◆ Task description
On the basis of the records below, report how many lines contain the word "agent". Nothing else should be given.

[[ Extracted entries open ]]

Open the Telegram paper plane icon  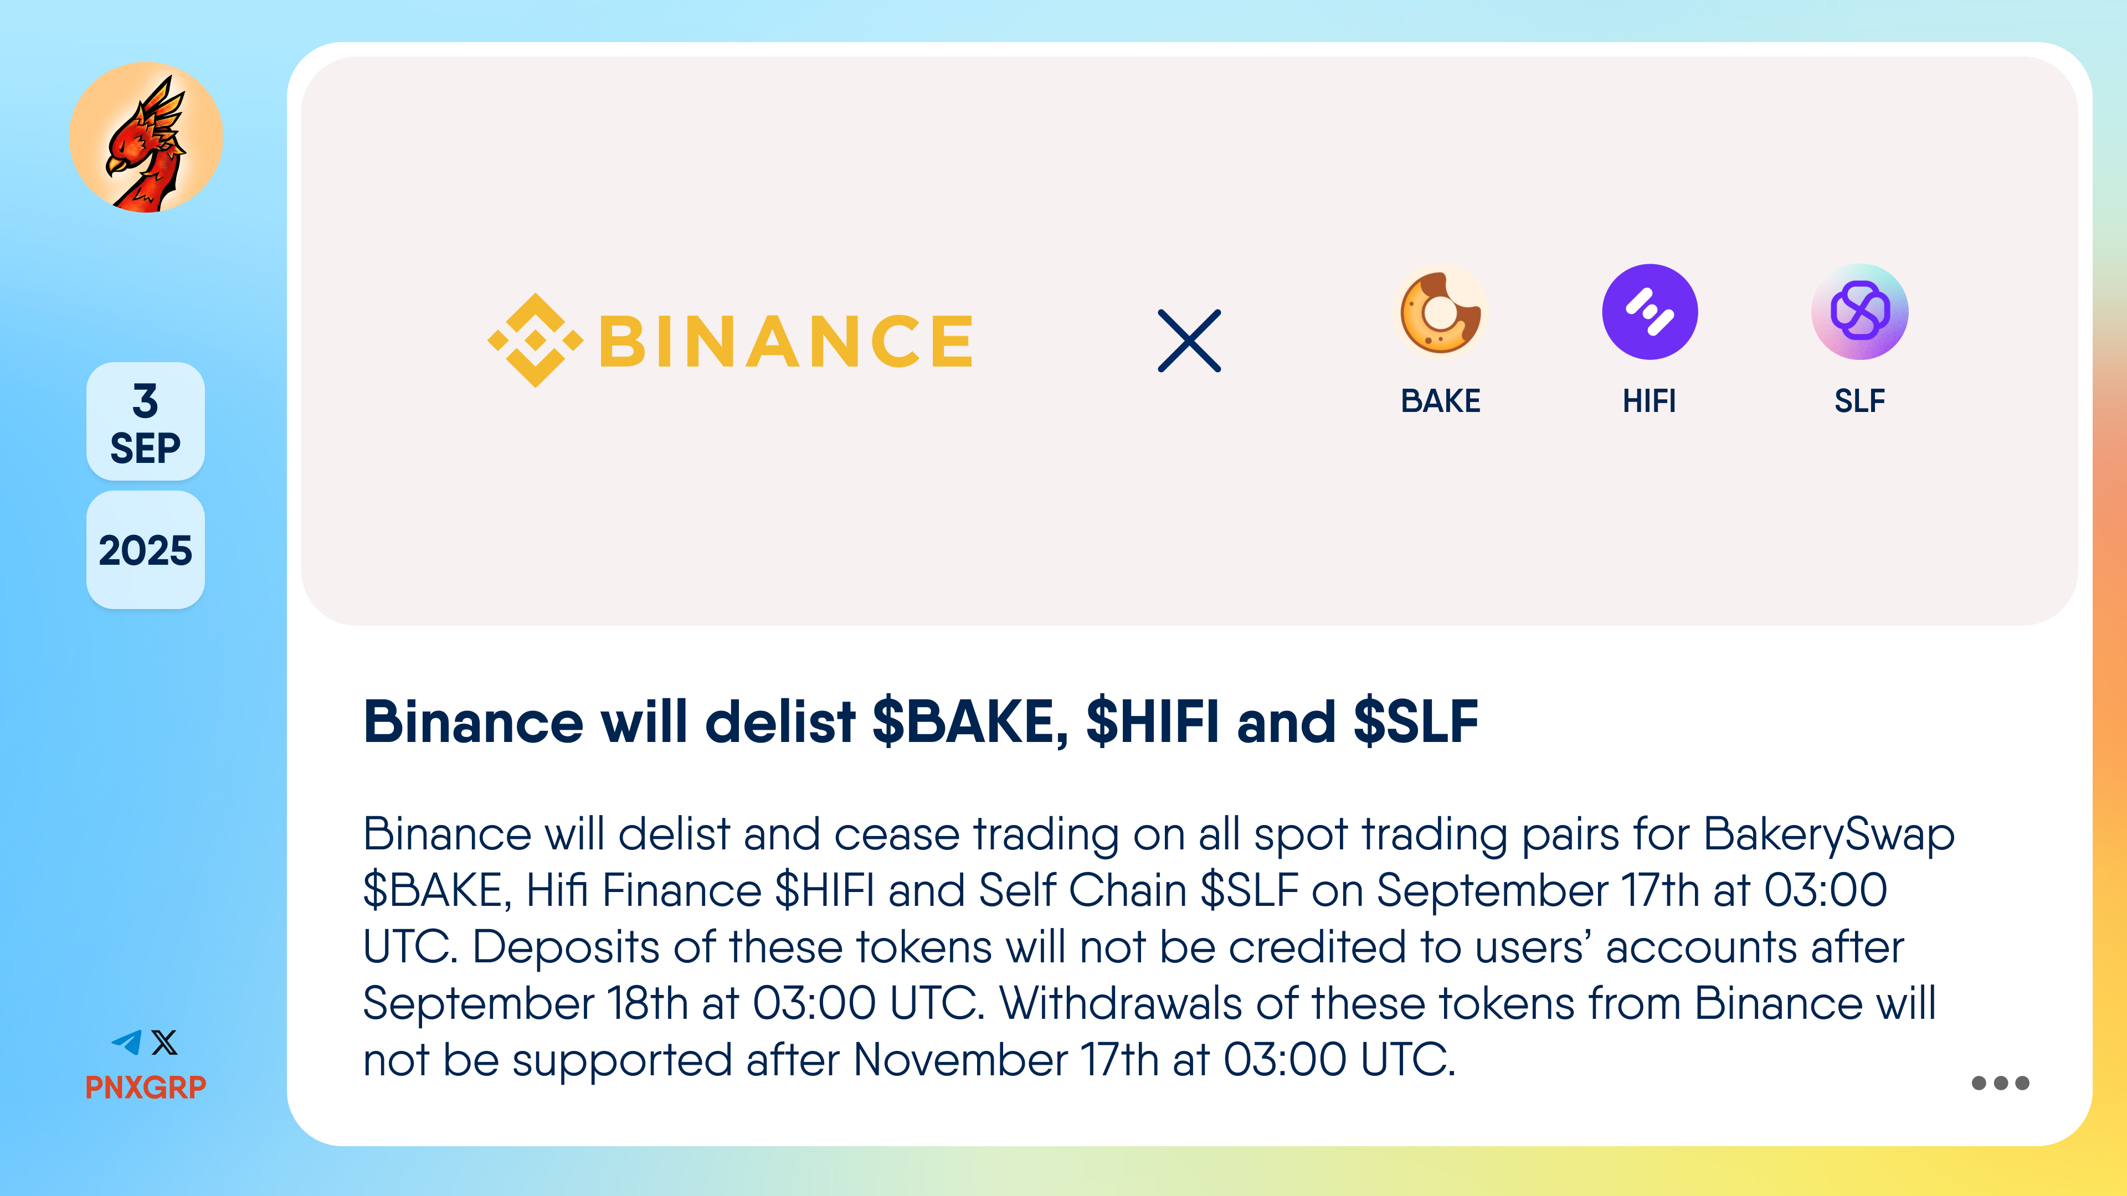point(127,1042)

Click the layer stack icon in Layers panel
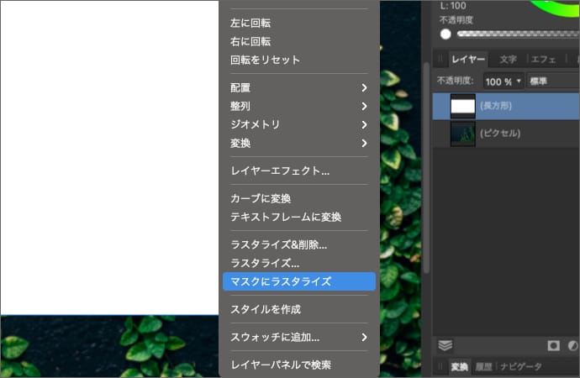[446, 345]

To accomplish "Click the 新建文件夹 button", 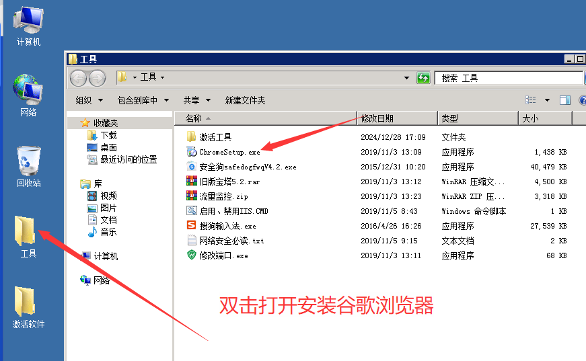I will click(245, 100).
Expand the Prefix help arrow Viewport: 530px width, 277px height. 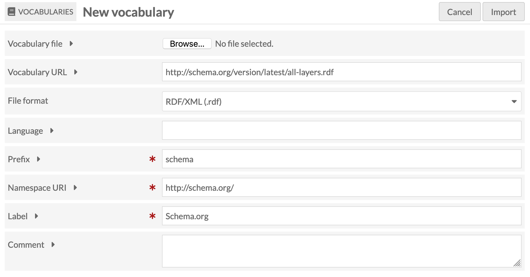[x=38, y=159]
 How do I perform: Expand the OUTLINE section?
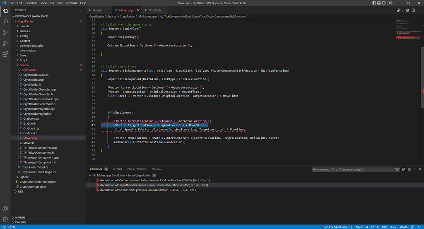[20, 217]
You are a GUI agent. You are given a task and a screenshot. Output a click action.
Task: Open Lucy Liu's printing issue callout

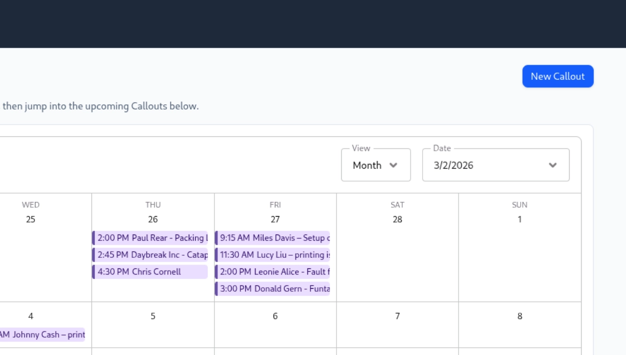(x=273, y=255)
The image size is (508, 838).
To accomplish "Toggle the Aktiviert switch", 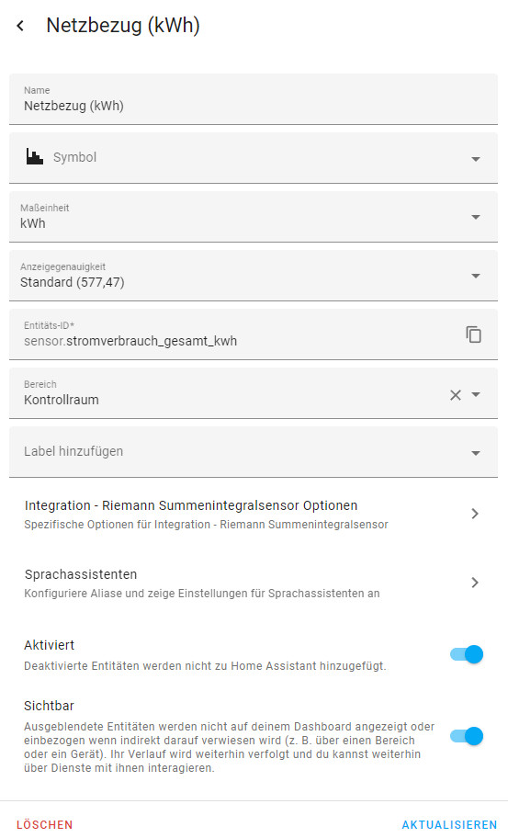I will click(467, 654).
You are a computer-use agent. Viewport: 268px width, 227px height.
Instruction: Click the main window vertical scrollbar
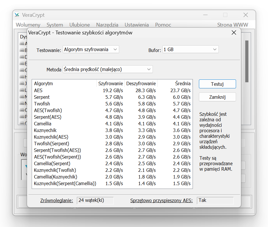tap(247, 61)
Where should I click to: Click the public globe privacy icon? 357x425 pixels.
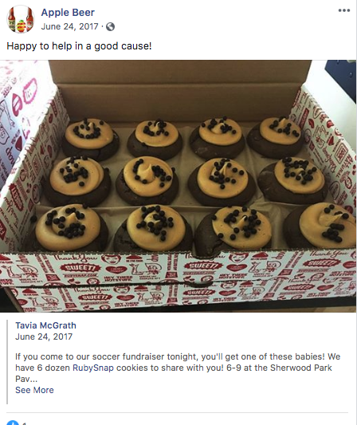click(110, 26)
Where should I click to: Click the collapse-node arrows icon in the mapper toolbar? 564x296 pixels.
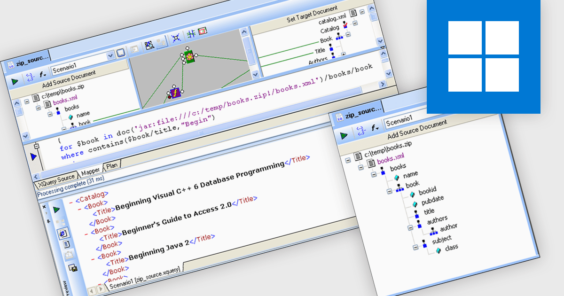tap(176, 38)
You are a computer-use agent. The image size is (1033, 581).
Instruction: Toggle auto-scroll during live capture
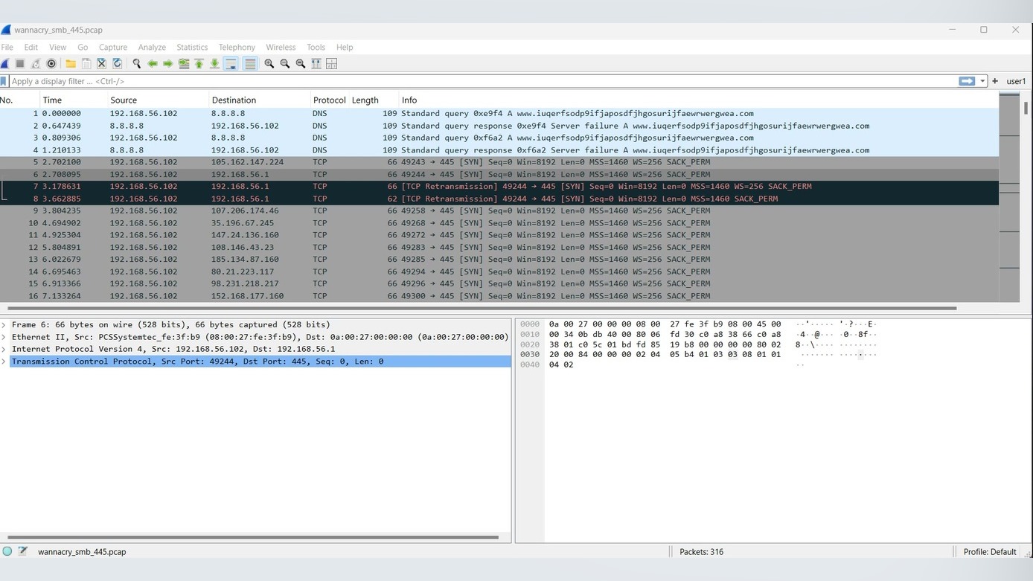click(231, 64)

[[ Extracted entries closed ]]

◆ Exercise answer
3